Source: University of Saskatchewan, Brooke Kleiboer
Instead of having discarded canola go to waste, University of Saskatchewan (USask) graduate student Erika Cornand is leading an investigation into if these leftovers can be used as a diet supplement for pregnant cows to improve their health and the health of their calves.
When packaged into a pellet form, canola seeds can be used as a fat supplement easily provided to cows in their diets. Cornand is determining if providing this canola seed-based pellet can improve the body condition and reproduction rates of cattle, and at what amounts this supplement is effective.
Cornand, a master’s student in Animal and Poultry Science in the College of Agriculture and Bioresources, and her researcher supervisor Dr. Bart Lardner (PhD) are using the innovative research facilities located at the USask Livestock and Forage Excellence Centre (LFCE) in Clavet, Sask. The pastures and feeding facilities available at the LFCE have allowed the research team to monitor 72 cows during the past two years during their pregnancies.
Three groups of cattle were randomly chosen to receive differing amounts of the canola supplement at the same stage in their pregnancies. One group received no extra fat supplement, while the other two groups received 150 and 300 grams of fat per day, respectively.
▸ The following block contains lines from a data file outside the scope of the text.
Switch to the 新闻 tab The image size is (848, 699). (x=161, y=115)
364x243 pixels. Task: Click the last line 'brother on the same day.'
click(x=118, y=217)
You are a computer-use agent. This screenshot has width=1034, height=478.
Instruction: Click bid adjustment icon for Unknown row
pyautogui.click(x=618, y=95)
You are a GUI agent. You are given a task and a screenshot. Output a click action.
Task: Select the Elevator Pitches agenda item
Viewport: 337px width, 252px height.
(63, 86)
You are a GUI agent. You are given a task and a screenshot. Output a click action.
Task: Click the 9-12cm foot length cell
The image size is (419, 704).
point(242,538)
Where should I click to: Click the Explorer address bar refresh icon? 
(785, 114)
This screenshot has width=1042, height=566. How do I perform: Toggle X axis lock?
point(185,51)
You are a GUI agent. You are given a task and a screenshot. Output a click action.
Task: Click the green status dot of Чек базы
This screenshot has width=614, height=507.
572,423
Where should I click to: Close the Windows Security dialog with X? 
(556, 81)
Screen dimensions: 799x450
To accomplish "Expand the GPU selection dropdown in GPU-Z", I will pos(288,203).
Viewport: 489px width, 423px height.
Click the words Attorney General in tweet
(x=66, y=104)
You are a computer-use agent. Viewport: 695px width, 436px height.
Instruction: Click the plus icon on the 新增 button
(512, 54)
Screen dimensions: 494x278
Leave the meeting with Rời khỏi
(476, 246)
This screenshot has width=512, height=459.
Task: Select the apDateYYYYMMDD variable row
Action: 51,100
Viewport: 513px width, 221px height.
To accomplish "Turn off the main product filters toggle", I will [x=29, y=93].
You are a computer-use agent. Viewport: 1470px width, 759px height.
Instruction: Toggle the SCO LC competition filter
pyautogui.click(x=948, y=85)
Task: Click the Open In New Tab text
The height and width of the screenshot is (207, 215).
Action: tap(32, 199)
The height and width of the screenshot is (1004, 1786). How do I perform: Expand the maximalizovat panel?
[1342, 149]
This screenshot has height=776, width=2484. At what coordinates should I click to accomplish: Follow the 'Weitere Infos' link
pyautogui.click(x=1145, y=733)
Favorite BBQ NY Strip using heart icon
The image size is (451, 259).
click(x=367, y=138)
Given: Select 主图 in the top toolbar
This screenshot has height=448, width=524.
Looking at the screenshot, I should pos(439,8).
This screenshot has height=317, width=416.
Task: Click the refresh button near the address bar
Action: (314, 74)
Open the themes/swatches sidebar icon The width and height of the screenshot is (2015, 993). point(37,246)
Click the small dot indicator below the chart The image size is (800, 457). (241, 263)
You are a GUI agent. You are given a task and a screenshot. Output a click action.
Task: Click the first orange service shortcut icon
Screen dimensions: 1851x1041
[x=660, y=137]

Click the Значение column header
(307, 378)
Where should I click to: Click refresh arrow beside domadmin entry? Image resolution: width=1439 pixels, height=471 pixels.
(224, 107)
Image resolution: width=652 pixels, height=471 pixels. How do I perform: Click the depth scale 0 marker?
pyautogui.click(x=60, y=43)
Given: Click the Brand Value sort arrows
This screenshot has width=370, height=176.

Body weight of the cows and the quality and volume of milk produced after calving was recorded throughout the study to track the effects of the additional fat supplement.
“Cattle can typically be fed three to eight per cent fat in their total diet before any negative effects are commonly reported,” said Cornand. “We’re looking to determine if positive effects on cow and calf performance seen in previous research can be replicated here, and to determine if there is a specific level where the benefits [of a supplement] are maximized.”
The cattle received the trial canola-based supplement for 150 days before being transitioned back to a regular diet.
“Our preliminary results suggest that providing the canola seed-based pellet during the second and third trimesters of pregnancy improved their body condition scores and the pregnancy rate of the cows,” said Cornand.
She notes that the preliminary results of the study are good news for both beef producers with cattle to raise and grain farmers who may have canola to discard.
“Rather than off-grade canola being sold at discounted rates, there is the possibility for grain producers to sell their product to cattle producers,” said Cornand. “There are potential benefits for the cow and her offspring which may carry over into economic profitability.”
The study is also planning to examine how the additional fat in the mother’s diet may cause genetic differences in her offspring.
“We are wrapping up the second year of data collection for the cow portion of this study,” said Cornand, noting that the project will now move into a phase where calves are weaned from their mothers and raised in feedlots at the LFCE according to industry guidelines. “We’ve collected additional data from all calves born [during the study period] that will be analyzed for genetic differences due to prenatal fat supplementation.”
Cornand is on track to finish her master’s degree by December 2023, but the study will continue on with the calf portion of the trial and a genetic analysis to follow in the next few years. So far, Cornand has been invited to present her preliminary research results at the American Society of Animal Science Conference and the Canadian Beef Industry Conference, with final results to be complete in 2026.
With previous experience working as a dairy technician and during her undergraduate studies at the University of Alberta, Cornand hopes her work helps beef producers leverage the findings of research that is ongoing to make their herds healthier.
“I want to be able to make a difference to the producer – whether in the cow-calf, dairy, or feedlot sector – so they can realize the benefits of various nutritional investigations being carried out here at the University of Saskatchewan,” said Cornand. “Part of my training in this program is preparing me to deal with challenges that producers face and working together to investigate the causes and address them by coming up with practical solutions.”
The study has received funding support from the Saskatchewan Canola Development Commission, the Beef Cattle Research Council, Alberta Beef Producers, the Saskatchewan Cattlemen’s Association, and the Natural Sciences and Engineering Research Council of Canada.